Como recuerda la STS de 30 de julio de 2008 la doctrina jurisprudencial admite la fundamentación por remisión; así, si la resolución de primer grado es acertada, la que confirma en apelación no tiene porque repetir o reproducir los argumentos, y sólo, en aras de la economía procesal, debe corregir aquéllos que resulten necesarios. Una fundamentación por remisión no deja de ser motivación, ni de satisfacer la exigencia constitucional de tutela judicial efectiva, lo que sucede cuando el Juez 'ad quem' se limita a asumir en su integridad los argumentos utilizados en la sentencia apelada, sin incorporar razones jurídicas nuevas a las ya empleadas por aquélla.

SEXTO.-Al ser desestimado el recurso, de conformidad con lo dispuesto en los artículos 394 y 398 de la Ley de Enjuiciamiento Civil , se impone el pago de las costas procesales causadas en esta alzada al apelante.

Vistos los preceptos citados y demás de general y pertinente aplicación, en nombre del Rey, y por la autoridad conferida por el Pueblo Español;

Fallo

Que desestimamos el recurso de apelación interpuesto por la representación procesal de D. Silvio , contra la sentencia de fecha 18 de junio de 2010, dictada por el Juzgado de Instrucción nº 2 de Orihuela (antes mixto nº 5), que confirmamos en su integridad, imponiendo al apelante el pago de las costas procesales causadas en esta alzada.

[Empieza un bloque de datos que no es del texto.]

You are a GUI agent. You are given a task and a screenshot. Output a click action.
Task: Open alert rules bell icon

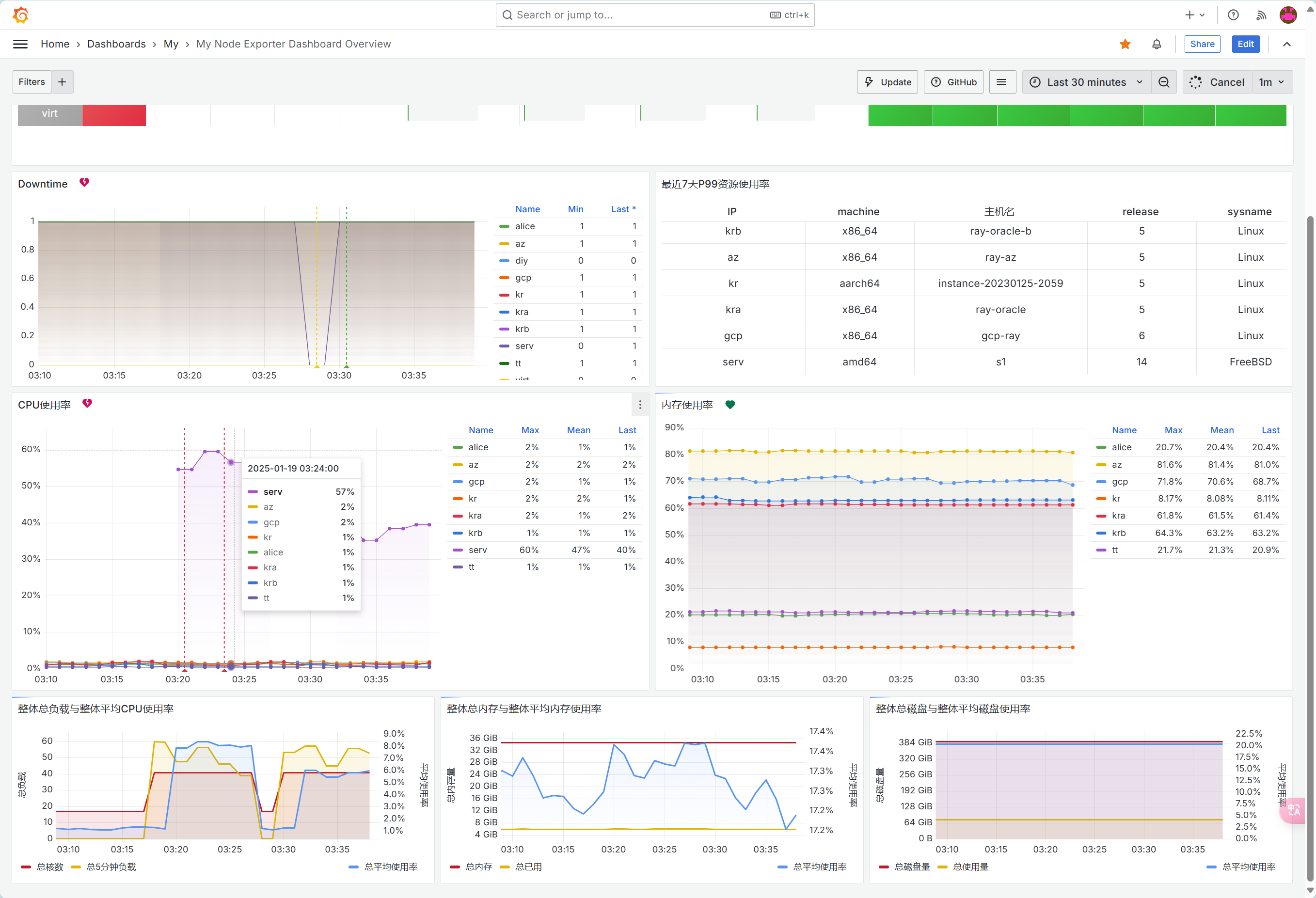tap(1157, 44)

Con pérdida del depósito constituido.

Notifíquese esta sentencia conforme a la Ley y, en su momento, devuélvanse los autos originales al Juzgado de procedencia, de los que se servirá acusar recibo, acompañados de certificación literal de la presente resolución a los oportunos efectos de ejecución de lo acordado, uniéndose otro al rollo de apelación.

Contra la presente resolución, cabe, en su caso, recurso en los supuestos y términos previstos en los Capítulos IV y V del Título IV del Libro II y Disposición final 16ª de la LEC 1/2000 .

De conformidad con la Disposición Adicional Decimoquinta de la LOPJ 6/1985, según redacción dada por la LO 1/2009, para interponer contra la presente resolución recurso extraordinario por infracción procesal (concepto 04) y/o de casación (concepto 06), artículos 471 y 481 de la LEC , deberá consignarse en la 'Cuenta de Depósitos y consignaciones' de este Tribunal nº 3575 al tiempo de interponer el recurso, la cantidad de 50 euros por cada recurso, bajo apercibimiento de inadmisión a trámite; y ello sin perjuicio del pago de la tasa por actos procesales, cuando proceda.

Así, por esta nuestra sentencia definitiva que, fallando en grado de apelación, lo pronunciamos, mandamos y firmamos.

PUBLICACIÓN.-La anterior resolución ha sido leída y publicada en el día de su fecha por el Ilmo. Sr. Ponente, estando la Sala reunida en audiencia pública. Doy fe.